_Stated task a_
Print every line of the listing below verbatim, omitting the pictures.

Senator JOHNSTON (10:05 AM) —This report, as accurately as it can, goes towards explaining and discovering the actual facts surrounding this matter. If I may, I will go straight to the report, which talks about all of the matters surrounding the context of the question of whether we were involved in interrogating any prisoners in Iraq. The Department of Defence became aware and concerned that there may have been some involvement. Accordingly, as would be good practice, they commissioned a survey of every known person to have served in Iraq at the time. That is set out in paragraph 3.30 of the report. The report states:

A list of 302 Australian personnel who might have had some exposure to Iraqi prisoners was refined down to 60 and then to 15. The final 15 were contacted by a small team of senior lawyers who asked targeted questions relating to dealings with prisoners and visits to prisoners.

_Extracted records_
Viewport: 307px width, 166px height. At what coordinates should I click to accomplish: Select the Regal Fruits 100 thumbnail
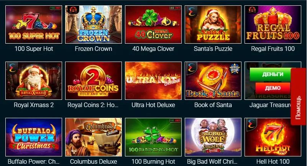[273, 24]
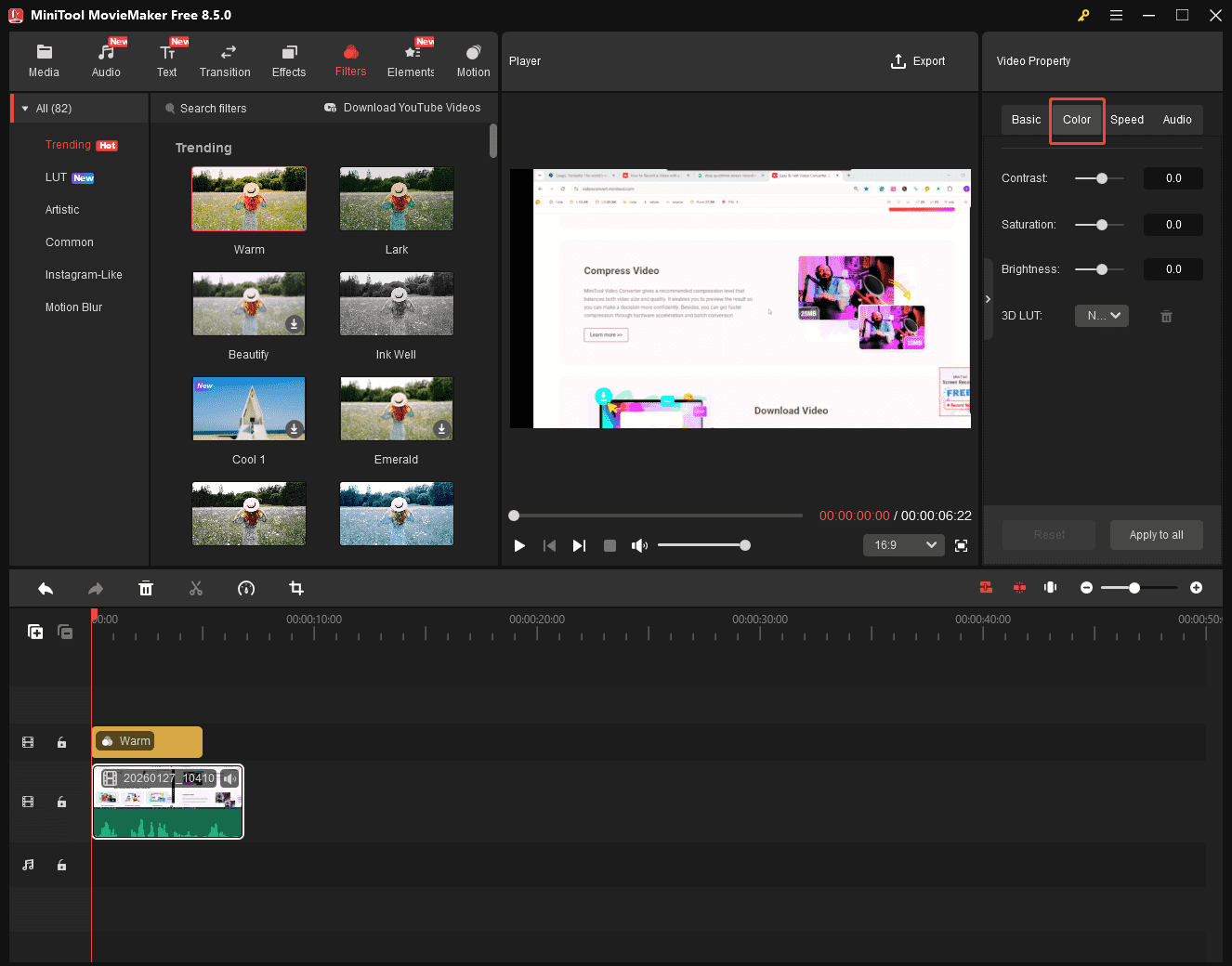Open the 3D LUT dropdown

pyautogui.click(x=1101, y=315)
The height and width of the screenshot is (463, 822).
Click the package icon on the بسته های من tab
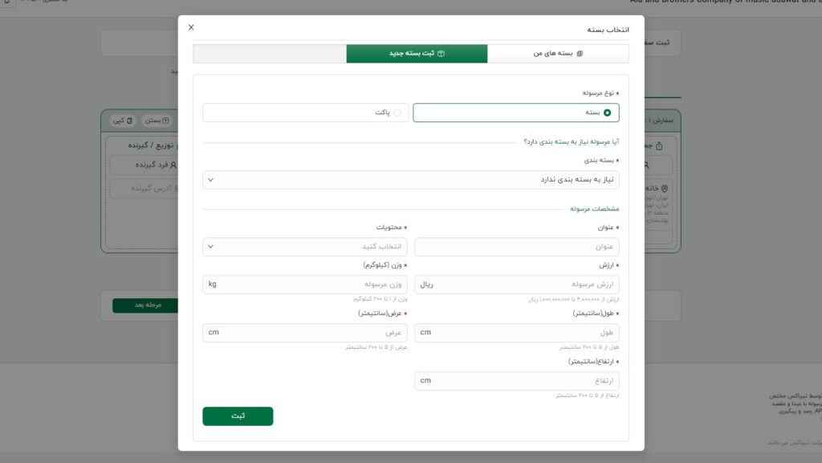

_Stated task b_
Output, word for word, the portion of the Senate speech above between "A list of 302" and "visits to prisoners.", inclusive.

_Written answer a_
Viewport: 307px width, 166px height. At what coordinates should I click to accomplish: Select the Regal Fruits 100 thumbnail
[273, 24]
Open the 3D LUT dropdown

pyautogui.click(x=1101, y=315)
The height and width of the screenshot is (463, 822).
Click the package icon on the بسته های من tab

_Written answer b_
A list of 302 Australian personnel who might have had some exposure to Iraqi prisoners was refined down to 60 and then to 15. The final 15 were contacted by a small team of senior lawyers who asked targeted questions relating to dealings with prisoners and visits to prisoners.